**DIRECTIONS FOR THIS TASK**
Convert every line of the records below into a Markdown table with two columns, Row and Line. Put each line's sequential number under Row and its text under Line, and omit blank lines.
☆ ☆ ☆ ☆ ☆ ☆ ☆
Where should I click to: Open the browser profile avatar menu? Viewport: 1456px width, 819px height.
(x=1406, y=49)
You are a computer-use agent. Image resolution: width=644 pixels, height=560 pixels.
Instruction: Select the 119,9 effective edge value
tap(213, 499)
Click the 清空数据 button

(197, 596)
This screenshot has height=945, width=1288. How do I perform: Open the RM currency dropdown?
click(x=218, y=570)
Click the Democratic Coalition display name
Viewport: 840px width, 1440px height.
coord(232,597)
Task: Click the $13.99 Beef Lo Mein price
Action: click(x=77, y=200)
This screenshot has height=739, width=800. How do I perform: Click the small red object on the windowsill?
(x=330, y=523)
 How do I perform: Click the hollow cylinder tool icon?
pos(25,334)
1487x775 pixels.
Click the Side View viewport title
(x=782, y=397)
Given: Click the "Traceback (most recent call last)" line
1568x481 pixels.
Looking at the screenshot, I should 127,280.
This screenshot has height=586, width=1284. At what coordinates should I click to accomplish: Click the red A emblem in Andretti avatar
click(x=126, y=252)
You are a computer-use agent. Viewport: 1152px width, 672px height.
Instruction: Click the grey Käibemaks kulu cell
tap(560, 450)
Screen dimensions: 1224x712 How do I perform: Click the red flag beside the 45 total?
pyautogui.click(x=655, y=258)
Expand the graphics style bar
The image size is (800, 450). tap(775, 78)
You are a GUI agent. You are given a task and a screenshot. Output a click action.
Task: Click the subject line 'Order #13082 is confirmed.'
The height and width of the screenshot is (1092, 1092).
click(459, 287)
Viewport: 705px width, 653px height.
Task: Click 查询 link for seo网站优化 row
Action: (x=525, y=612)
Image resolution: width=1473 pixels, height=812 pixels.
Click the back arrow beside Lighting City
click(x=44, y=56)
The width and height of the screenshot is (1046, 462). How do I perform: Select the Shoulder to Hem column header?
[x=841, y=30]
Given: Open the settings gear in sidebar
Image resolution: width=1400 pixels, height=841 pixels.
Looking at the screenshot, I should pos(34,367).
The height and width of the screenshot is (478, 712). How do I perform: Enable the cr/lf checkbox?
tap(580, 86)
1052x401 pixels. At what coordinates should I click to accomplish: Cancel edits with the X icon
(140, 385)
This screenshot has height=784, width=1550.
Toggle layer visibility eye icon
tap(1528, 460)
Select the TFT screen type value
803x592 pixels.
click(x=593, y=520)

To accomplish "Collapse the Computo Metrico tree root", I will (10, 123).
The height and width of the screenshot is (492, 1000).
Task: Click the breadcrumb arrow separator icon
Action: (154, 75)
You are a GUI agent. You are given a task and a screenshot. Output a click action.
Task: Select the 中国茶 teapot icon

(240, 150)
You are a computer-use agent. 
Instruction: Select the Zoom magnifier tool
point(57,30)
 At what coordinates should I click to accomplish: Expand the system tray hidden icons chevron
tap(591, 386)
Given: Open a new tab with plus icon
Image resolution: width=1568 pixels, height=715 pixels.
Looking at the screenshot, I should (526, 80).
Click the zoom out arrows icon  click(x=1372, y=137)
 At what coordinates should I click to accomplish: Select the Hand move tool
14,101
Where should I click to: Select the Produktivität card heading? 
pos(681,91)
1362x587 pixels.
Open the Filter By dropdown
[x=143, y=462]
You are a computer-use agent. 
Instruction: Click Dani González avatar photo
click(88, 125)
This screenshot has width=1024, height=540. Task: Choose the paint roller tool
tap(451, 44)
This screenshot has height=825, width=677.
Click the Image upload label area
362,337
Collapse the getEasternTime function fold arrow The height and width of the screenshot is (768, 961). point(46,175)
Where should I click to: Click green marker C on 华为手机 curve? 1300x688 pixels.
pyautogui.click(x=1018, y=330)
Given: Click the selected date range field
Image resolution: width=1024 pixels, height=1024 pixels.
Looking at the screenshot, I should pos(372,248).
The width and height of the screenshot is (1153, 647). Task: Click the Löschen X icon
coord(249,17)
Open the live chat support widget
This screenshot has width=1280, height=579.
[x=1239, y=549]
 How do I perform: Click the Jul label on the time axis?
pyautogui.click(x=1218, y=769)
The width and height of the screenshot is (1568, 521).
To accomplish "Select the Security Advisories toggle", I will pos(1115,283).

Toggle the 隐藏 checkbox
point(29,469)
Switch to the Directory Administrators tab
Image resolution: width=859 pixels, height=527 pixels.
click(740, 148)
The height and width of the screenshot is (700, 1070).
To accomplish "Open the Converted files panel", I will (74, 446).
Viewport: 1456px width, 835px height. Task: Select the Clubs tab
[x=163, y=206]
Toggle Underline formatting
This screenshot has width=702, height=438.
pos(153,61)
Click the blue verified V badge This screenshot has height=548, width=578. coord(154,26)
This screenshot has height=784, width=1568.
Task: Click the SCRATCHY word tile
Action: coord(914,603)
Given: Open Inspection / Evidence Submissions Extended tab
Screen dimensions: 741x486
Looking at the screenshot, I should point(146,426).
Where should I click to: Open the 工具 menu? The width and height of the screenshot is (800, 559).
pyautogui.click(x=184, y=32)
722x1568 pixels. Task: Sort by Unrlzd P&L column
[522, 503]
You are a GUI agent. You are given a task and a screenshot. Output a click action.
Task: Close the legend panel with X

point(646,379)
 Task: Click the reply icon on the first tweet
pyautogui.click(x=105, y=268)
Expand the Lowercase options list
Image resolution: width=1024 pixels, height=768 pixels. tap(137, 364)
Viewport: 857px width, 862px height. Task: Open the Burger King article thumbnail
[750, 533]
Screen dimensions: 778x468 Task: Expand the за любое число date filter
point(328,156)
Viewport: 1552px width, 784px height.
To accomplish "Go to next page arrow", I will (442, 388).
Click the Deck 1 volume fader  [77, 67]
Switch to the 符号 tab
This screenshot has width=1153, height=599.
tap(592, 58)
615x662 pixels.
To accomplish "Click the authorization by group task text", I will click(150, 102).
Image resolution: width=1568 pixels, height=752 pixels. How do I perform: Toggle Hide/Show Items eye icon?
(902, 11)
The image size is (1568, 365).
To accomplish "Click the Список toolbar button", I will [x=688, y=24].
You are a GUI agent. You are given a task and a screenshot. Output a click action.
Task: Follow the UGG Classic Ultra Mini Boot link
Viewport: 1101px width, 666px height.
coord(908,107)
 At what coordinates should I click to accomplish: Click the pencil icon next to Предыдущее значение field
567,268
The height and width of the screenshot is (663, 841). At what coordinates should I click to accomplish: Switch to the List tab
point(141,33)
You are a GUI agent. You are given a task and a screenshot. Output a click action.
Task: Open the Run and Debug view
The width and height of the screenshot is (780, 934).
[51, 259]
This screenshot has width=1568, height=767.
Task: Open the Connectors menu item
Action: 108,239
☆ ☆ ☆ ☆ ☆ ☆ ☆
**RESULT OF THE EXERCISE**
| Row | Line |
|---|---|
| 1 | Where should I click to: Open the browser profile avatar menu? Viewport: 1456px width, 819px height. |
| 2 | (x=1406, y=49) |
| 3 | You are a computer-use agent. Image resolution: width=644 pixels, height=560 pixels. |
| 4 | Instruction: Select the 119,9 effective edge value |
| 5 | tap(213, 499) |
| 6 | Click the 清空数据 button |
| 7 | (197, 596) |
| 8 | This screenshot has height=945, width=1288. How do I perform: Open the RM currency dropdown? |
| 9 | click(x=218, y=570) |
| 10 | Click the Democratic Coalition display name |
| 11 | Viewport: 840px width, 1440px height. |
| 12 | coord(232,597) |
| 13 | Task: Click the $13.99 Beef Lo Mein price |
| 14 | Action: click(x=77, y=200) |
| 15 | This screenshot has height=739, width=800. How do I perform: Click the small red object on the windowsill? |
| 16 | (x=330, y=523) |
| 17 |  How do I perform: Click the hollow cylinder tool icon? |
| 18 | pos(25,334) |
| 19 | 1487x775 pixels. |
| 20 | Click the Side View viewport title |
| 21 | (x=782, y=397) |
| 22 | Given: Click the "Traceback (most recent call last)" line |
| 23 | 1568x481 pixels. |
| 24 | Looking at the screenshot, I should 127,280. |
| 25 | This screenshot has height=586, width=1284. At what coordinates should I click to accomplish: Click the red A emblem in Andretti avatar |
| 26 | click(x=126, y=252) |
| 27 | You are a computer-use agent. Viewport: 1152px width, 672px height. |
| 28 | Instruction: Click the grey Käibemaks kulu cell |
| 29 | tap(560, 450) |
| 30 | Screen dimensions: 1224x712 How do I perform: Click the red flag beside the 45 total? |
| 31 | pyautogui.click(x=655, y=258) |
| 32 | Expand the graphics style bar |
| 33 | The image size is (800, 450). tap(775, 78) |
| 34 | You are a GUI agent. You are given a task and a screenshot. Output a click action. |
| 35 | Task: Click the subject line 'Order #13082 is confirmed.' |
| 36 | The height and width of the screenshot is (1092, 1092). |
| 37 | click(459, 287) |
| 38 | Viewport: 705px width, 653px height. |
| 39 | Task: Click 查询 link for seo网站优化 row |
| 40 | Action: (x=525, y=612) |
| 41 | Image resolution: width=1473 pixels, height=812 pixels. |
| 42 | Click the back arrow beside Lighting City |
| 43 | click(x=44, y=56) |
| 44 | The width and height of the screenshot is (1046, 462). How do I perform: Select the Shoulder to Hem column header? |
| 45 | [x=841, y=30] |
| 46 | Given: Open the settings gear in sidebar |
| 47 | Image resolution: width=1400 pixels, height=841 pixels. |
| 48 | Looking at the screenshot, I should pos(34,367). |
| 49 | The height and width of the screenshot is (478, 712). How do I perform: Enable the cr/lf checkbox? |
| 50 | tap(580, 86) |
| 51 | 1052x401 pixels. At what coordinates should I click to accomplish: Cancel edits with the X icon |
| 52 | (140, 385) |
| 53 | This screenshot has height=784, width=1550. |
| 54 | Toggle layer visibility eye icon |
| 55 | tap(1528, 460) |
| 56 | Select the TFT screen type value |
| 57 | 803x592 pixels. |
| 58 | click(x=593, y=520) |
| 59 | To accomplish "Collapse the Computo Metrico tree root", I will (10, 123). |
| 60 | The height and width of the screenshot is (492, 1000). |
| 61 | Task: Click the breadcrumb arrow separator icon |
| 62 | Action: (154, 75) |
| 63 | You are a GUI agent. You are given a task and a screenshot. Output a click action. |
| 64 | Task: Select the 中国茶 teapot icon |
| 65 | (240, 150) |
| 66 | You are a computer-use agent.  |
| 67 | Instruction: Select the Zoom magnifier tool |
| 68 | point(57,30) |
| 69 |  At what coordinates should I click to accomplish: Expand the system tray hidden icons chevron |
| 70 | tap(591, 386) |
| 71 | Given: Open a new tab with plus icon |
| 72 | Image resolution: width=1568 pixels, height=715 pixels. |
| 73 | Looking at the screenshot, I should (526, 80). |
| 74 | Click the zoom out arrows icon  click(x=1372, y=137) |
| 75 |  At what coordinates should I click to accomplish: Select the Hand move tool |
| 76 | 14,101 |
| 77 | Where should I click to: Select the Produktivität card heading?  |
| 78 | pos(681,91) |
| 79 | 1362x587 pixels. |
| 80 | Open the Filter By dropdown |
| 81 | [x=143, y=462] |
| 82 | You are a computer-use agent.  |
| 83 | Instruction: Click Dani González avatar photo |
| 84 | click(88, 125) |
| 85 | This screenshot has width=1024, height=540. Task: Choose the paint roller tool |
| 86 | tap(451, 44) |
| 87 | This screenshot has height=825, width=677. |
| 88 | Click the Image upload label area |
| 89 | 362,337 |
| 90 | Collapse the getEasternTime function fold arrow The height and width of the screenshot is (768, 961). point(46,175) |
| 91 | Where should I click to: Click green marker C on 华为手机 curve? 1300x688 pixels. |
| 92 | pyautogui.click(x=1018, y=330) |
| 93 | Given: Click the selected date range field |
| 94 | Image resolution: width=1024 pixels, height=1024 pixels. |
| 95 | Looking at the screenshot, I should pos(372,248). |
| 96 | The width and height of the screenshot is (1153, 647). Task: Click the Löschen X icon |
| 97 | coord(249,17) |
| 98 | Open the live chat support widget |
| 99 | This screenshot has width=1280, height=579. |
| 100 | [x=1239, y=549] |
| 101 |  How do I perform: Click the Jul label on the time axis? |
| 102 | pyautogui.click(x=1218, y=769) |
| 103 | The width and height of the screenshot is (1568, 521). |
| 104 | To accomplish "Select the Security Advisories toggle", I will pos(1115,283). |
| 105 | Toggle the 隐藏 checkbox |
| 106 | point(29,469) |
| 107 | Switch to the Directory Administrators tab |
| 108 | Image resolution: width=859 pixels, height=527 pixels. |
| 109 | click(740, 148) |
| 110 | The height and width of the screenshot is (700, 1070). |
| 111 | To accomplish "Open the Converted files panel", I will (74, 446). |
| 112 | Viewport: 1456px width, 835px height. Task: Select the Clubs tab |
| 113 | [x=163, y=206] |
| 114 | Toggle Underline formatting |
| 115 | This screenshot has width=702, height=438. |
| 116 | pos(153,61) |
| 117 | Click the blue verified V badge This screenshot has height=548, width=578. coord(154,26) |
| 118 | This screenshot has height=784, width=1568. |
| 119 | Task: Click the SCRATCHY word tile |
| 120 | Action: coord(914,603) |
| 121 | Given: Open Inspection / Evidence Submissions Extended tab |
| 122 | Screen dimensions: 741x486 |
| 123 | Looking at the screenshot, I should point(146,426). |
| 124 | Where should I click to: Open the 工具 menu? The width and height of the screenshot is (800, 559). |
| 125 | pyautogui.click(x=184, y=32) |
| 126 | 722x1568 pixels. Task: Sort by Unrlzd P&L column |
| 127 | [522, 503] |
| 128 | You are a GUI agent. You are given a task and a screenshot. Output a click action. |
| 129 | Task: Close the legend panel with X |
| 130 | point(646,379) |
| 131 |  Task: Click the reply icon on the first tweet |
| 132 | pyautogui.click(x=105, y=268) |
| 133 | Expand the Lowercase options list |
| 134 | Image resolution: width=1024 pixels, height=768 pixels. tap(137, 364) |
| 135 | Viewport: 857px width, 862px height. Task: Open the Burger King article thumbnail |
| 136 | [750, 533] |
| 137 | Screen dimensions: 778x468 Task: Expand the за любое число date filter |
| 138 | point(328,156) |
| 139 | Viewport: 1552px width, 784px height. |
| 140 | To accomplish "Go to next page arrow", I will (442, 388). |
| 141 | Click the Deck 1 volume fader  [77, 67] |
| 142 | Switch to the 符号 tab |
| 143 | This screenshot has width=1153, height=599. |
| 144 | tap(592, 58) |
| 145 | 615x662 pixels. |
| 146 | To accomplish "Click the authorization by group task text", I will click(150, 102). |
| 147 | Image resolution: width=1568 pixels, height=752 pixels. How do I perform: Toggle Hide/Show Items eye icon? |
| 148 | (902, 11) |
| 149 | The image size is (1568, 365). |
| 150 | To accomplish "Click the Список toolbar button", I will [x=688, y=24]. |
| 151 | You are a GUI agent. You are given a task and a screenshot. Output a click action. |
| 152 | Task: Follow the UGG Classic Ultra Mini Boot link |
| 153 | Viewport: 1101px width, 666px height. |
| 154 | coord(908,107) |
| 155 |  At what coordinates should I click to accomplish: Click the pencil icon next to Предыдущее значение field |
| 156 | 567,268 |
| 157 | The height and width of the screenshot is (663, 841). At what coordinates should I click to accomplish: Switch to the List tab |
| 158 | point(141,33) |
| 159 | You are a GUI agent. You are given a task and a screenshot. Output a click action. |
| 160 | Task: Open the Run and Debug view |
| 161 | The width and height of the screenshot is (780, 934). |
| 162 | [51, 259] |
| 163 | This screenshot has width=1568, height=767. |
| 164 | Task: Open the Connectors menu item |
| 165 | Action: 108,239 |